Mais l'explication la plus courante au retard du traitement est indicible : les parents ne se sont pas réellement impliqués. Ils n'ont pris la mesure de leur rôle de soignants.

D'ailleurs, rien ne les poussait à soigner leur enfant. L'enfant gros ne se plaint que de moqueries à l'école, d'une fatigabilité à la course, d'une difficulté à s'habiller comme il le voudrait. Il dit parfois qu'il se sent mal dans sa peau. Bref des plaintes assez banales. Il n'éprouve pas de symptômes pénibles (douleur, déficit moteur ou sensoriel) ou angoissants (dyspnée, œdème, chute, perte de connaissance). Il n'a jamais été hospitalisé, ni opéré. Ses parents ne redoutent pas les complications de l'excès de poids (elles seront tardives, quand elles surviendront, ils n'auront plus la charge de l'enfant), encore moins la mort.
Ils n'ont pas bien compris comment ils devaient s'impliquer. A moins qu'ils n'aient pas voulu le comprendre ou que leur implication leur ait semblé disproportionnée par rapport à l'objectif.
Ainsi ils n'ont pas compris qu'il ne fallait jamais laisser seul leur enfant à la maison puisque - c'est eux qui le disent - : «Quand il est tout seul, il ne peut pas s'empêcher de manger». Un enfant ou un adolescent seul chez lui, même une heure par semaine, ne guérit pas d'un excès de poids. L'ennui, la solitude, l'inquiétude poussent à manger. Conclusion : il ne faut pas le laisser seul. Cela impose des choix draconiens, mais possibles : quand il avait 3 ans, il ne restait pas seul.
Ils n'ont pas compris que, pour que leur enfant marche, il fallait marcher avec lui. Accros de leur ceinture de sécurité, véritable ceinture de sédentarité, ils accusent les jeux vidéos et oublient d'accuser la voiture qui conduit l'enfant (et ses parents) au travail.
Ils ne parviennent pas à supprimer l'apéritif quand leurs amis viennent à la maison. Ce jour-là ils traitent bien leurs amis mais traitent mal (maltraitent ?) leur enfant.

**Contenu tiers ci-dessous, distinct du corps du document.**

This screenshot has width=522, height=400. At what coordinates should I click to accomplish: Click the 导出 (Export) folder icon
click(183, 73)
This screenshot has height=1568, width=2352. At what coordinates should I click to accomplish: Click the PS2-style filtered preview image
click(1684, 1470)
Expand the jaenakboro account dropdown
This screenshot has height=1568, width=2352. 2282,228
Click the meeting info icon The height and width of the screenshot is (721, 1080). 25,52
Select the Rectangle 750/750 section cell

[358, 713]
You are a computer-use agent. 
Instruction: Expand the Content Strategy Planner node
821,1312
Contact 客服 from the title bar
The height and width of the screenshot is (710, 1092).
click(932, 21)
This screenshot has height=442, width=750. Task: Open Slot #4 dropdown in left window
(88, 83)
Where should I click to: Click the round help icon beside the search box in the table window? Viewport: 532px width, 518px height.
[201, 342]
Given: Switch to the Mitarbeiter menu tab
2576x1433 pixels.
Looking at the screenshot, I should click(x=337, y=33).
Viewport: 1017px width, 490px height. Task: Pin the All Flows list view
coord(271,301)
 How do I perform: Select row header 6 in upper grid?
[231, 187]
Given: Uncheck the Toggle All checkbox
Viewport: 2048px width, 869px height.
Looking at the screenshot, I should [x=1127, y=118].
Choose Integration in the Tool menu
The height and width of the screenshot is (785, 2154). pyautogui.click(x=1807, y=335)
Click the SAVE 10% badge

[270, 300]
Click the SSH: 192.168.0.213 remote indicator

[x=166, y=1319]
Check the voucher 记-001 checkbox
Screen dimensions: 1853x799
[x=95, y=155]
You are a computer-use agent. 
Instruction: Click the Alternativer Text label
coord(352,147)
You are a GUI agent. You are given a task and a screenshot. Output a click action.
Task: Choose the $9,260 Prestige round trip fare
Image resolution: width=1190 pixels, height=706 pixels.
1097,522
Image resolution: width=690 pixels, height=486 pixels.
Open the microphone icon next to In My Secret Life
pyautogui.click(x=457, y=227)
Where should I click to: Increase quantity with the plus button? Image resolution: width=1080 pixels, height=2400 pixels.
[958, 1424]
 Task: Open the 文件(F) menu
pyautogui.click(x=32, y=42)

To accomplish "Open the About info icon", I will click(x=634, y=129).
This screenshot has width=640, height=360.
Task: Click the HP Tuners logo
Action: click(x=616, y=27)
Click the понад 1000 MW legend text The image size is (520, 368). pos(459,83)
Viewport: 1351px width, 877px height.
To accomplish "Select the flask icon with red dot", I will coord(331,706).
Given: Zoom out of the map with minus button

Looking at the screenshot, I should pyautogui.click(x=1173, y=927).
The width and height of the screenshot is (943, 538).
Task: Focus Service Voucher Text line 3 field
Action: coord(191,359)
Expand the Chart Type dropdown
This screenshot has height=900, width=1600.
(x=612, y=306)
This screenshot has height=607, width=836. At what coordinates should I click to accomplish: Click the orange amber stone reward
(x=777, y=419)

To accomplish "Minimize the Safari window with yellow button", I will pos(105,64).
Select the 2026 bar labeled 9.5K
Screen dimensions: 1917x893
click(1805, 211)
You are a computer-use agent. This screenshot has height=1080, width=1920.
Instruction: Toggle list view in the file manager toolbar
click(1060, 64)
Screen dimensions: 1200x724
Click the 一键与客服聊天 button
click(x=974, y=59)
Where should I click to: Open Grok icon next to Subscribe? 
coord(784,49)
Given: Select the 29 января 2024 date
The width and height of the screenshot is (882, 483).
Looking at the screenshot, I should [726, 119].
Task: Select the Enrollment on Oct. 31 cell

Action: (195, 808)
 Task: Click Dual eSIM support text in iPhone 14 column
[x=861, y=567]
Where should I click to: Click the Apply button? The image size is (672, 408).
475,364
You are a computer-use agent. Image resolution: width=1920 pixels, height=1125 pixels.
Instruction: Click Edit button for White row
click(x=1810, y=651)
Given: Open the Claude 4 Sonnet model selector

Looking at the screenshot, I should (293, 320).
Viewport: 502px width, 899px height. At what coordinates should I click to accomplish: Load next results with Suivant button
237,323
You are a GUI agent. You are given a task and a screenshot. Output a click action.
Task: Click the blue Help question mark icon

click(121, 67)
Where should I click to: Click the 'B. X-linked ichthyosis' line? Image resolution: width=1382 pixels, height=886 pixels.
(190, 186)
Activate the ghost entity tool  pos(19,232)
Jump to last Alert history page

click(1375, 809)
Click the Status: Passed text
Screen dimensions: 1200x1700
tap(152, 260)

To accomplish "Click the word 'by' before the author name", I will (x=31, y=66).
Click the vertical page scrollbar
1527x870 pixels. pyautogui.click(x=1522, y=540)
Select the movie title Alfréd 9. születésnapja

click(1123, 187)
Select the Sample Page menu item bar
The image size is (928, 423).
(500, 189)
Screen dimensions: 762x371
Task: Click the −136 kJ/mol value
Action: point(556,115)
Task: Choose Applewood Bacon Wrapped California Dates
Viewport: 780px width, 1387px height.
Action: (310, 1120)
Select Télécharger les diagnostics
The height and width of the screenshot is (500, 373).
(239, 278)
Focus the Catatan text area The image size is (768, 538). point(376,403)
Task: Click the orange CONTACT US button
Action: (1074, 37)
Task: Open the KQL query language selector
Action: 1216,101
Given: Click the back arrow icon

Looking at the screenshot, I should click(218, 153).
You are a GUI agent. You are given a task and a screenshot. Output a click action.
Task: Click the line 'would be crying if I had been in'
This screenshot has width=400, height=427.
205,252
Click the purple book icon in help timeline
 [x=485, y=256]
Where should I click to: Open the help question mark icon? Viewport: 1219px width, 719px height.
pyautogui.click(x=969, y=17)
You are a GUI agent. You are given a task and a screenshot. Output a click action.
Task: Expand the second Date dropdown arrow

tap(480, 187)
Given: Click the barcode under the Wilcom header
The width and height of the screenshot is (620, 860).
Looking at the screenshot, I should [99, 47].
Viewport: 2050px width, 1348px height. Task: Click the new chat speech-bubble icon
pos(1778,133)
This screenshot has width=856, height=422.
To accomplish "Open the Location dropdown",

Comment un enfant peut-il comprendre que les seules exceptions à la règle «Je ne mange pas en dehors des repas» viennent de ceux qui devraient le soigner ?
Ils aimeraient que leur enfant suive des règles de comportement alimentaire mais ils l'ont habitué à faire ce qu'il voulait. Il est difficile de dire «Attends» ou «Non» quand on a toujours dit «Oui». On leur demande de se mettre au service de leur enfant pour le soigner. Etre serviteur, mais non esclave.

Quand un médecin voit un enfant gros, son rôle consiste surtout à faire comprendre aux parents que personne d'autres qu'eux ne peut le soigner. C'est parfois galère.